Start of DATA EXTRACTS

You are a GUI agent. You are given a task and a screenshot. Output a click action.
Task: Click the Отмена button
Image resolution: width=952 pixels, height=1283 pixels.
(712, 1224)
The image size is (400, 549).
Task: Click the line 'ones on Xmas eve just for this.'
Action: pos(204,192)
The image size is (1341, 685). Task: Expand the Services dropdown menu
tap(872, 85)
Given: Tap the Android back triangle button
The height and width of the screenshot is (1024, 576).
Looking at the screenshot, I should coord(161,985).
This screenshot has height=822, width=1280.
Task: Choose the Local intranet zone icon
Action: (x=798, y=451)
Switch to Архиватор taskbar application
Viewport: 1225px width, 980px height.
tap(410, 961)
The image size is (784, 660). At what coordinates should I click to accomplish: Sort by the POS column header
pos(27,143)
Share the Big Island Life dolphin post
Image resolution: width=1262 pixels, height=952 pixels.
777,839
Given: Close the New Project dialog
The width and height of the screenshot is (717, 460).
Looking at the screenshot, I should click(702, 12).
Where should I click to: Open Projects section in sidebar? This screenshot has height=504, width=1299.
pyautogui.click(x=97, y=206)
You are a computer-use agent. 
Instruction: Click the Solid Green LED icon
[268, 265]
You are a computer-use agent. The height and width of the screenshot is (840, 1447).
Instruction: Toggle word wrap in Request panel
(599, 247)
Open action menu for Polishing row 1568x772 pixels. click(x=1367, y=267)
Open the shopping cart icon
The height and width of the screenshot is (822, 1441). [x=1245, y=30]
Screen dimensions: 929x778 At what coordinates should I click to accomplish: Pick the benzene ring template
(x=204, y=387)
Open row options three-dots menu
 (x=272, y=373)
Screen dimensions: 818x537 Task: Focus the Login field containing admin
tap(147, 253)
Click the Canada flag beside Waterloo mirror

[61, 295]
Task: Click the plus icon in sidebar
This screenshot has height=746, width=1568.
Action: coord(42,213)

End of DATA EXTRACTS

◆ DIRECTIONS FOR THIS TASK ◆
Would you please repeat exactly the lines above, starting at the line with "The height and width of the screenshot is (1024, 576)." and stopping at the line with "Share the Big Island Life dolphin post", both included?

◆ ANSWER BELOW ◆
The height and width of the screenshot is (1024, 576).
Looking at the screenshot, I should coord(161,985).
This screenshot has height=822, width=1280.
Task: Choose the Local intranet zone icon
Action: (x=798, y=451)
Switch to Архиватор taskbar application
Viewport: 1225px width, 980px height.
tap(410, 961)
The image size is (784, 660). At what coordinates should I click to accomplish: Sort by the POS column header
pos(27,143)
Share the Big Island Life dolphin post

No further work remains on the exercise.